Southern Utah Wilderness Alliance Conservation Director Steve Bloch was encouraged by Salazar's request for an investigation into those lease changes days before President Barack Obama took office.

"It obviously smells that something would happen at the last minute," he said.

But Bloch said the second round of oil shale leases is unnecessary and that companies already hold thousands of acres of state and private land to attempt to develop energy.

"I think that oil shale continues to be this elusive will-o'-the-wisp that we're chasing," Bloch said.

Bobby McEnaney, public lands expert at the Natural Resources Defence Council, said the history of oil shale has been "plagued with scandal and cronyism" and Salazar's move provides a better approach to protect public lands.

Oil shale supporters said Salazar's announcement was a mixed bag. The industry hopes that the Interior boss is sincere in wanting to develop a market-ready oil shale product, but, "we're skeptical at this point," says Jeff Hartley, a consultant working for a coalition of Utah energy producers.

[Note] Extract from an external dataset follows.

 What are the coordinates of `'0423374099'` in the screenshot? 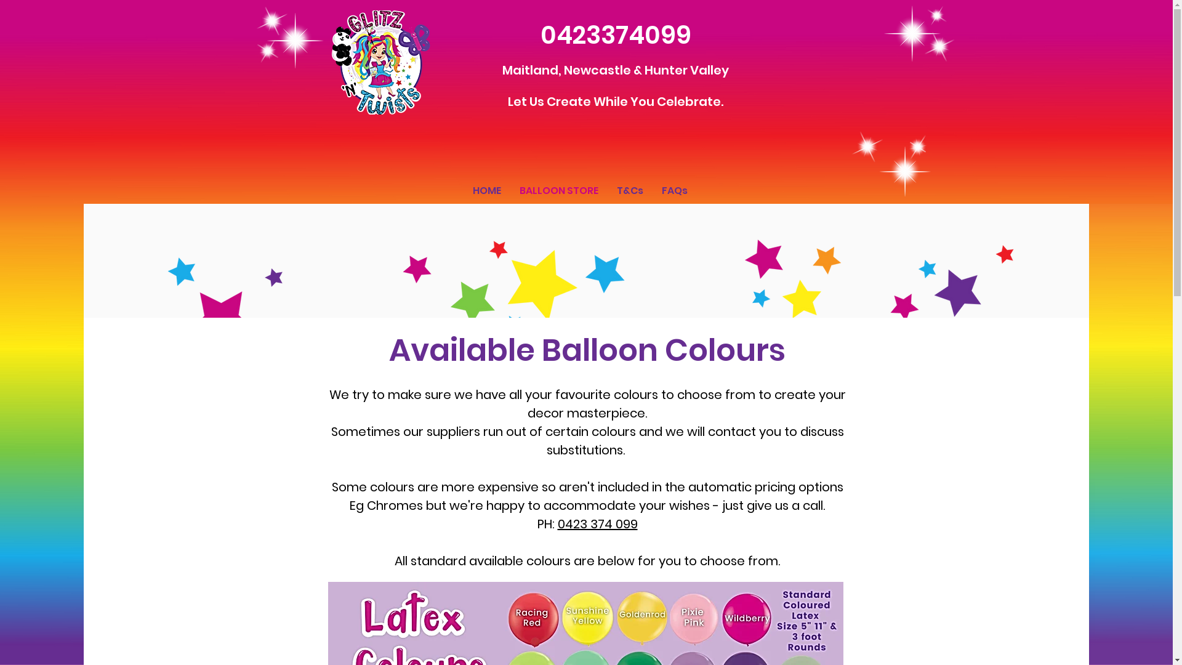 It's located at (541, 34). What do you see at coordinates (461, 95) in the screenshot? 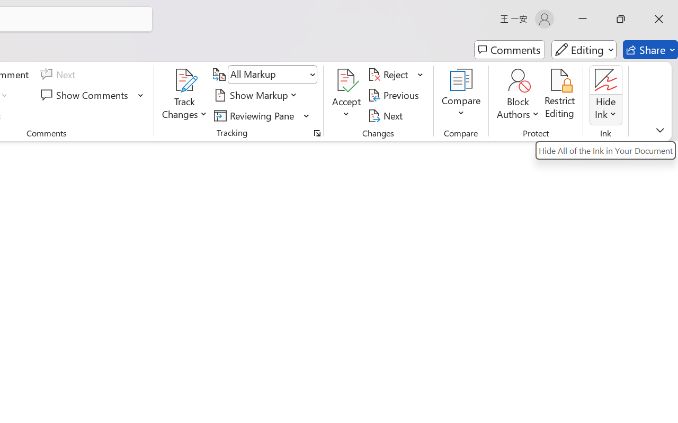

"Our concern is that this may be a veiled attempt to slow down the development of new technologies," Hartley says.

Rep. Rob Bishop, a Utah Republican who has pushed to open up more public lands for oil exploration, says there's no doubt these new rules will delay the development of "America's vast oil shale reserves."

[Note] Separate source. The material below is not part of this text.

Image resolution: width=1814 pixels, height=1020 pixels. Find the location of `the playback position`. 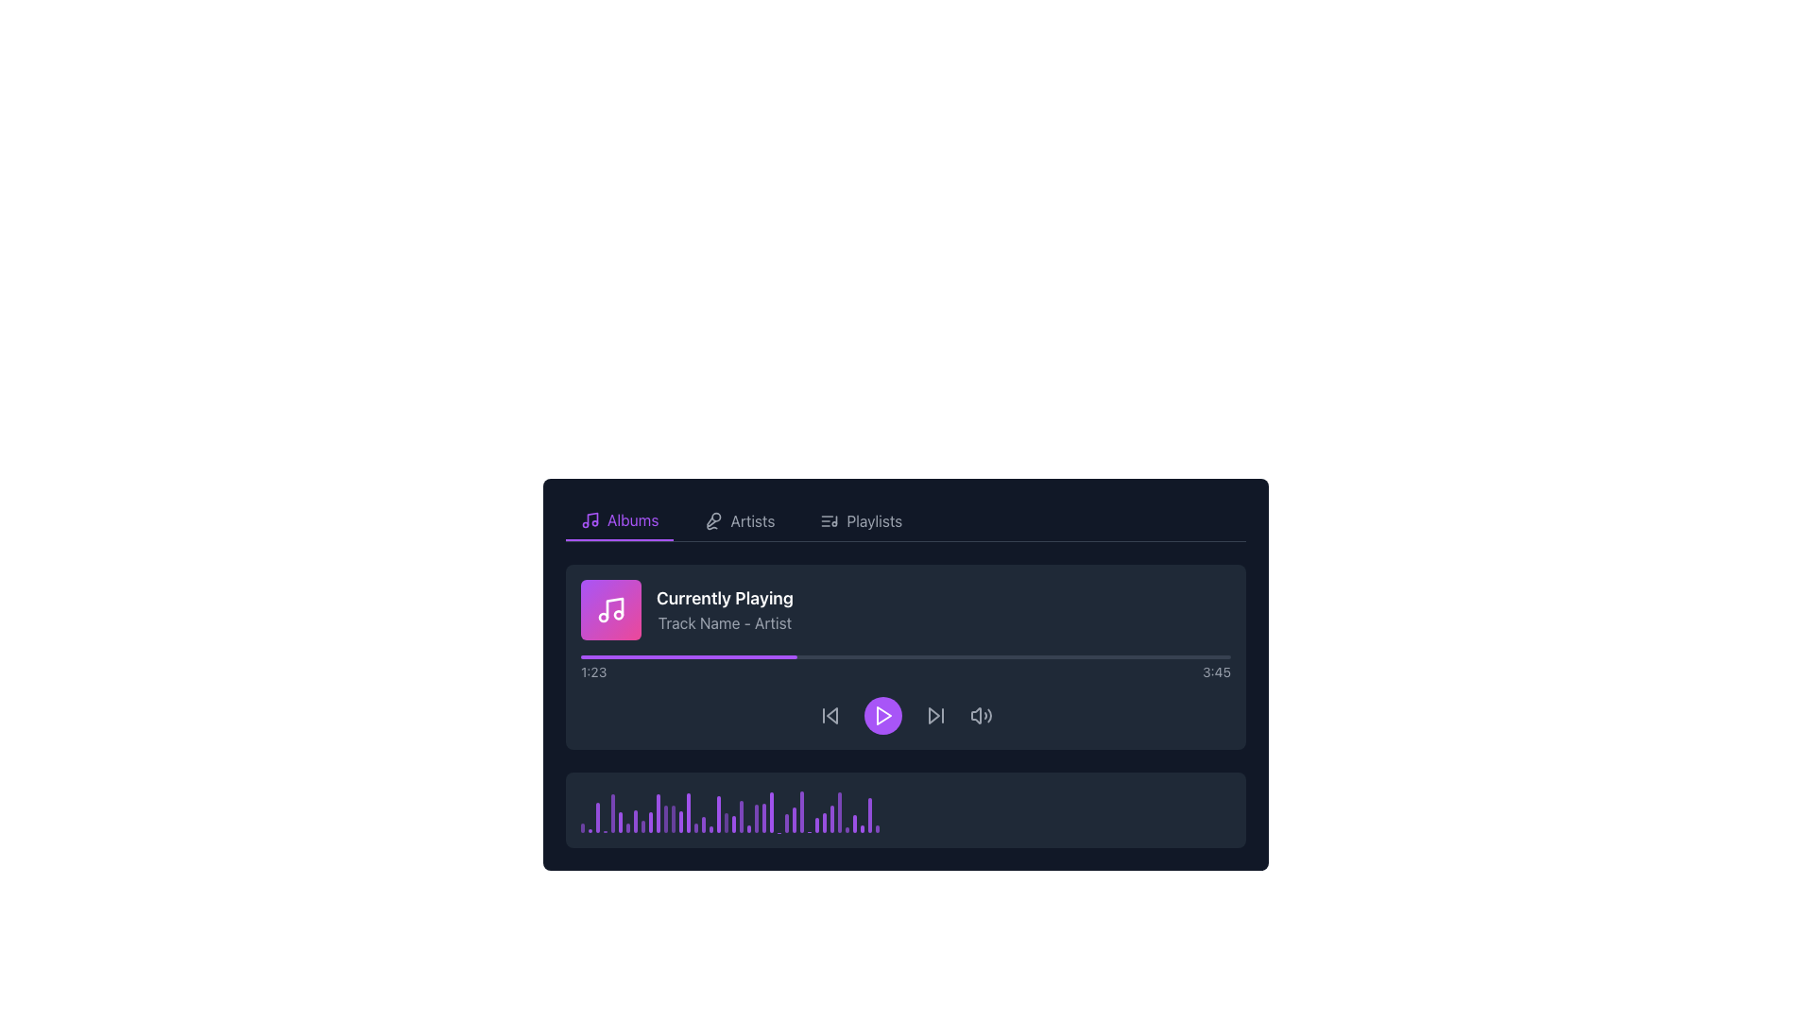

the playback position is located at coordinates (794, 656).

"The [Interior Department] can wrap a bow around it and call it whatever they want, but the bottom line is that Secretary Salazar's announcement today clearly reflects this administration's lack of commitment to achieve long-term domestic energy independence," Bishop said.

Salazar had yanked a proposed lease sale in February, and his new plans dramatically decrease the amount of land a company could ultimately lease, from 5,129 acres to 640 acres. It also triples the application fee and allows the secretary to set a royalty rate at a later time.

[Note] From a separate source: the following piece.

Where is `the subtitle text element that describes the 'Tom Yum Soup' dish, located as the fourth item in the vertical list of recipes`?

Oil shale proponents argue there are billions of barrels of oil that can be obtained from rock deposits in the Rocky Mountain region. Several companies are attempting to pull kerogen -- a chemical compound that can be turned into a synthetic diesel or jet fuel -- from sedimentary rock in Utah, Colorado and Wyoming.

But environmentalists argue that no one has yet come up with a commercially practical process to produce oil.